Going deeper (project-internal — for contributors):

  • onboarding.md — opinionated 2.5–3h reading order through the concept package, mask architecture, and cookbook. The path through the doc tree without guessing.
  • diagrams/ — four Mermaid one-pagers (stack / mask trilogy / vocabulary layers / Phase 1 timeline)
  • The concept package (docs/concept/) — the project's intellectual frame. Read 00-introduction.md if you want to engage with the why.
  • docs/IMPLEMENTATION.md — phase plan; what's shipped, what's next.
  • docs/CONTRIBUTING.md — code + vocabulary contribution flows.
  • docs/guides/index.md — full guides index organized by audience.

Troubleshooting

chemigram-mcp command not found — the package didn't install its console script. Reinstall: pip install --force-reinstall chemigram. If you're in a venv, activate it before running the MCP client, or point the client config at the absolute path: /path/to/venv/bin/chemigram-mcp.

"can't init develop system" from darktable — your configdir isn't initialized. Open the darktable GUI once and quit. If the error persists, set CHEMIGRAM_DT_CONFIGDIR to a writable directory you've initialized.

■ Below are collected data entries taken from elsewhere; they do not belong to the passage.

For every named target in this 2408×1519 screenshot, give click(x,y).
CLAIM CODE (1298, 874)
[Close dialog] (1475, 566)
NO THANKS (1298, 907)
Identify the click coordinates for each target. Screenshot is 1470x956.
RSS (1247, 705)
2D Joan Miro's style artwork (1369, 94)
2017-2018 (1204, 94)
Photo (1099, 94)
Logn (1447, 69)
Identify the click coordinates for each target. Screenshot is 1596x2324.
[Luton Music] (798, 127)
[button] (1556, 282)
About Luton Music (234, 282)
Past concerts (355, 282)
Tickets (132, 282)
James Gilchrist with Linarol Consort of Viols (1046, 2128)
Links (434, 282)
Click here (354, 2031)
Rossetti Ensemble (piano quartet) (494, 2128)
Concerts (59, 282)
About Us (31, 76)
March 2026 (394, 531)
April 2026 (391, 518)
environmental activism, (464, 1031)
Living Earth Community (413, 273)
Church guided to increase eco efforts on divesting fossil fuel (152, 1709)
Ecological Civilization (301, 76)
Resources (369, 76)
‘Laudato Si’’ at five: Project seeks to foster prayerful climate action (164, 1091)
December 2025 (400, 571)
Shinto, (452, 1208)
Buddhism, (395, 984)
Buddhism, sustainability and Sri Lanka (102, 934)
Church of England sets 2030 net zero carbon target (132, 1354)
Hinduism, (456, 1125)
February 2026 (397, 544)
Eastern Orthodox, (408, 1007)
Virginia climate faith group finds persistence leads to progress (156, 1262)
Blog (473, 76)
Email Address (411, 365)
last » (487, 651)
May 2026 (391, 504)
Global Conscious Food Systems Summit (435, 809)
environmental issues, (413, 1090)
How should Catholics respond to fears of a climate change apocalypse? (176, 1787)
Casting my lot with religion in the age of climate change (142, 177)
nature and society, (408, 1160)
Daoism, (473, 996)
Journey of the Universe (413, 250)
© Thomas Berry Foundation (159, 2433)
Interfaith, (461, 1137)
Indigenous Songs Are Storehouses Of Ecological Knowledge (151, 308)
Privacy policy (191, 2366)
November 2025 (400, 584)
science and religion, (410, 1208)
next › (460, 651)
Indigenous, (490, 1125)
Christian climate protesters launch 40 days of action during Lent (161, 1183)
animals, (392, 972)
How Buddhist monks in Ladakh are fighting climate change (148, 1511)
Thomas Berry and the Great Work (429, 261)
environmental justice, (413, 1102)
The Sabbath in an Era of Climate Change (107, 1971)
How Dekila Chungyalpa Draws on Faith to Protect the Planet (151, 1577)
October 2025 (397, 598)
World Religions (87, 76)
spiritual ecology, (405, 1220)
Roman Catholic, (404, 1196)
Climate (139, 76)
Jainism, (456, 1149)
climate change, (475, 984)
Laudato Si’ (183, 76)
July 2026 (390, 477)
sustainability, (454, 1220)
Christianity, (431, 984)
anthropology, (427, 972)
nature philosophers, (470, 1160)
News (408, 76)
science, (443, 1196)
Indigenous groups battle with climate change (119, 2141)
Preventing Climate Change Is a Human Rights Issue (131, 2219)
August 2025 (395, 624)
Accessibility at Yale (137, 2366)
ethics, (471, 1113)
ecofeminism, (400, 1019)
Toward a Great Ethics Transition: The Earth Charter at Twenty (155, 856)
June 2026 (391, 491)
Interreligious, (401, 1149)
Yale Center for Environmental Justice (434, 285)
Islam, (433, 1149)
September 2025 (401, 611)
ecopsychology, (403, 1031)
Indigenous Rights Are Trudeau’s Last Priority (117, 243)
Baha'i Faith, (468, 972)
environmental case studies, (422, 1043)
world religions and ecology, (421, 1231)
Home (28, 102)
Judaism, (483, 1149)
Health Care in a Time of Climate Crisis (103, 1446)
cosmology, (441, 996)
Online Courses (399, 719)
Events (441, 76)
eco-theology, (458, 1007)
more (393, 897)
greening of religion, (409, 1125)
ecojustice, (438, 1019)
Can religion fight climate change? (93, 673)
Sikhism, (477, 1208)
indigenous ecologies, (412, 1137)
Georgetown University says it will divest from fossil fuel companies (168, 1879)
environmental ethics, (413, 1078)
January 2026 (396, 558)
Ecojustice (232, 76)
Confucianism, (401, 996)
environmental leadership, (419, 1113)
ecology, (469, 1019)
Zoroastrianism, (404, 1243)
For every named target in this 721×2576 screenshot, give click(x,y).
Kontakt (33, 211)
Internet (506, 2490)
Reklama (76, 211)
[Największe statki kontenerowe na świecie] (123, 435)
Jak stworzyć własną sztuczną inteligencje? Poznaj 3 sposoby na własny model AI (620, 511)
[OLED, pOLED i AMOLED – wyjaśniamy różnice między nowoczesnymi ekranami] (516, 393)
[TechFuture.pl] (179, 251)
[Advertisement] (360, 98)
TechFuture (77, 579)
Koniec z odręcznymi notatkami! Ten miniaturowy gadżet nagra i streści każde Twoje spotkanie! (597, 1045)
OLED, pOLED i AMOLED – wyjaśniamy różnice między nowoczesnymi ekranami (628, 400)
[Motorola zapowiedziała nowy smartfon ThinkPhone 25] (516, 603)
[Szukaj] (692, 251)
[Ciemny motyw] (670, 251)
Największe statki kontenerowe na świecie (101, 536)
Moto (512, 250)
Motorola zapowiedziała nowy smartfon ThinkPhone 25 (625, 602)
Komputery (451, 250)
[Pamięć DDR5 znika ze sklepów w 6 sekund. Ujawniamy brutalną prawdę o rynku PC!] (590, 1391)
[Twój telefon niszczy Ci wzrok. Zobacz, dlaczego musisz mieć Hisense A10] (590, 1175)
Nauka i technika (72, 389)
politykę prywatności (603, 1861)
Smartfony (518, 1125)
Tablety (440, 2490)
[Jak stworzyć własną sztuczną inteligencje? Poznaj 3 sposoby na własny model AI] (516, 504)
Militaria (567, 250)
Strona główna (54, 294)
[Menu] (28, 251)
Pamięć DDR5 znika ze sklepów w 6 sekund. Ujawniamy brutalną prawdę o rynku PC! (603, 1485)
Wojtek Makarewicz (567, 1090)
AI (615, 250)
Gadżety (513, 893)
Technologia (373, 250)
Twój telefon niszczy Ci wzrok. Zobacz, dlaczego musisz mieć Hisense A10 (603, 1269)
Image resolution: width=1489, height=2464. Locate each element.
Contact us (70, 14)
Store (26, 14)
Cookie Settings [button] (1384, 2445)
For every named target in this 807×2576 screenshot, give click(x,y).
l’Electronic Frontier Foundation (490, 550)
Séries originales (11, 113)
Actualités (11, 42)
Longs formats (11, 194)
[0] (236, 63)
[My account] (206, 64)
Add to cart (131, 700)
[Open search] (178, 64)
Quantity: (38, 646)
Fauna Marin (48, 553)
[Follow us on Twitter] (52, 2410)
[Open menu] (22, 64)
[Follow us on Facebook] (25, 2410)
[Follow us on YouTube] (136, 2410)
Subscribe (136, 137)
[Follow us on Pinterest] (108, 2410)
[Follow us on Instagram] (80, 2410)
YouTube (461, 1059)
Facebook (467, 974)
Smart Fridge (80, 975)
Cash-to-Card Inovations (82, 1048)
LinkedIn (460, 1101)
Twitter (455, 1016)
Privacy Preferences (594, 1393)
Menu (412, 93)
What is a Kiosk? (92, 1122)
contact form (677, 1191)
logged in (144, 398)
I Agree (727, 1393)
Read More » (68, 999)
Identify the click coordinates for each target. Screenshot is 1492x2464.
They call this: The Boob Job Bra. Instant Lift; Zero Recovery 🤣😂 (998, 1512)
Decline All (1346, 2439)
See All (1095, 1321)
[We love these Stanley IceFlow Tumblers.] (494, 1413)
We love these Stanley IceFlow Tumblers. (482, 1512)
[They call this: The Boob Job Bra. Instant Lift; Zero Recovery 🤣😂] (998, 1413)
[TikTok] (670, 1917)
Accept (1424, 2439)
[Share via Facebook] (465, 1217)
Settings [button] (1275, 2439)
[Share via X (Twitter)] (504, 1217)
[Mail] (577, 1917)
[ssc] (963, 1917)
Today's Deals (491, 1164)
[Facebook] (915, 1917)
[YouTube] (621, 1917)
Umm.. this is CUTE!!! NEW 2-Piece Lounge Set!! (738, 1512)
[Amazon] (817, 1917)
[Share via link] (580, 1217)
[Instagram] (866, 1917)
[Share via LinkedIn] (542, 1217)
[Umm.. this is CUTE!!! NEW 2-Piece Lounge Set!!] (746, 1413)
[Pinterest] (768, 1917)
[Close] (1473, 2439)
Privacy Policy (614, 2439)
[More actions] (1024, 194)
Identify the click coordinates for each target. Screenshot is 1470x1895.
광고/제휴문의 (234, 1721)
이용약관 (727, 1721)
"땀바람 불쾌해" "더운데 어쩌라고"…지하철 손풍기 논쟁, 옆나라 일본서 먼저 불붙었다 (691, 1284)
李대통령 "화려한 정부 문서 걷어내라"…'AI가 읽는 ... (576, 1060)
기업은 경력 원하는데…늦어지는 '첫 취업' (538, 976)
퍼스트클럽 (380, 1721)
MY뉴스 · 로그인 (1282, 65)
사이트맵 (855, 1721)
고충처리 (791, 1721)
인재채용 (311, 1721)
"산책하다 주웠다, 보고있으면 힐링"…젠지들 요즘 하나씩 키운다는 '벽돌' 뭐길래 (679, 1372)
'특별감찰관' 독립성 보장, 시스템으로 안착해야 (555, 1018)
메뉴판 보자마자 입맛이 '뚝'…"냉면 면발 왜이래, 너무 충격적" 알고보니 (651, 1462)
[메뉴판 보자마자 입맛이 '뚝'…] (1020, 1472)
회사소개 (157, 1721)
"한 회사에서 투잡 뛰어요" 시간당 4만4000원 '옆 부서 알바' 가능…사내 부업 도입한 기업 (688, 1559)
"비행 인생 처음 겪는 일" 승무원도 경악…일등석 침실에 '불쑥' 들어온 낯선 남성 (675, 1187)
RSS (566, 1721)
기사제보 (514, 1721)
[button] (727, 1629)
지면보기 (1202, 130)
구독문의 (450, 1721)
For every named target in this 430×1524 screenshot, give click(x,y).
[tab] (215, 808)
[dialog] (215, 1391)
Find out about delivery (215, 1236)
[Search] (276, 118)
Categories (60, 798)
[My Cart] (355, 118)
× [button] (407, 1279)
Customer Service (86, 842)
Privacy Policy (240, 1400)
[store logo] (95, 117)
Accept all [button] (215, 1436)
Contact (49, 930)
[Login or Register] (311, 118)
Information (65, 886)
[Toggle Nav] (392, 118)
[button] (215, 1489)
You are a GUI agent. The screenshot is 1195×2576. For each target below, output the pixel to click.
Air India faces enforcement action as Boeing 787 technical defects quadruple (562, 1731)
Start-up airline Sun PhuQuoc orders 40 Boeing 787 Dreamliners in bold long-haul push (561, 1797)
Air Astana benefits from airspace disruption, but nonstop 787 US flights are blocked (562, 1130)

MASKING_ERROR from apply_primitive — the entry's mask_spec is malformed (unknown dt_form, missing/wrong dt_params). Inspect the entry with chemigram vocab show <name>; valid forms are gradient, ellipse, rectangle per ADR-076. (Subject-precise content-aware masking is Phase 4 work; v1.5.0 has no AI-driven masker — the earlier PNG path was retired because darktable doesn't read external PNGs for raster masks.)

STATE_ERROR: workspace has no current XMP — the workspace's HEAD doesn't resolve to a snapshot. This usually means the ingest step didn't complete cleanly. Try ingesting under a different image_id or delete the half-built workspace and start over.

Render taking forever — first renders against a fresh configdir are slower. Subsequent ones hit darktable's caches. If renders consistently exceed 10s on Apple Silicon, you may have a slow disk or a large raw — neither is a Chemigram bug. Profile with darktable-cli --quiet separately.

Agent says "no primitive matches" — the starter pack is deliberately small. The agent will log this as a vocabulary gap; over time, you turn gaps into entries (see Growing your vocabulary). For now, ask the agent to improvise with what's there.

Tastes don't seem to loadread_context returns an empty tastes.default if ~/.chemigram/tastes/_default.md doesn't exist. Create the file; the agent's next read_context will pick it up. Set CHEMIGRAM_TASTES_DIR if you want a non-standard location.

Anything elseopen an issue with the symptom, the MCP client you're using, and the relevant lines from ~/Pictures/Chemigram/<image_id>/sessions/<id>.jsonl (the session transcript).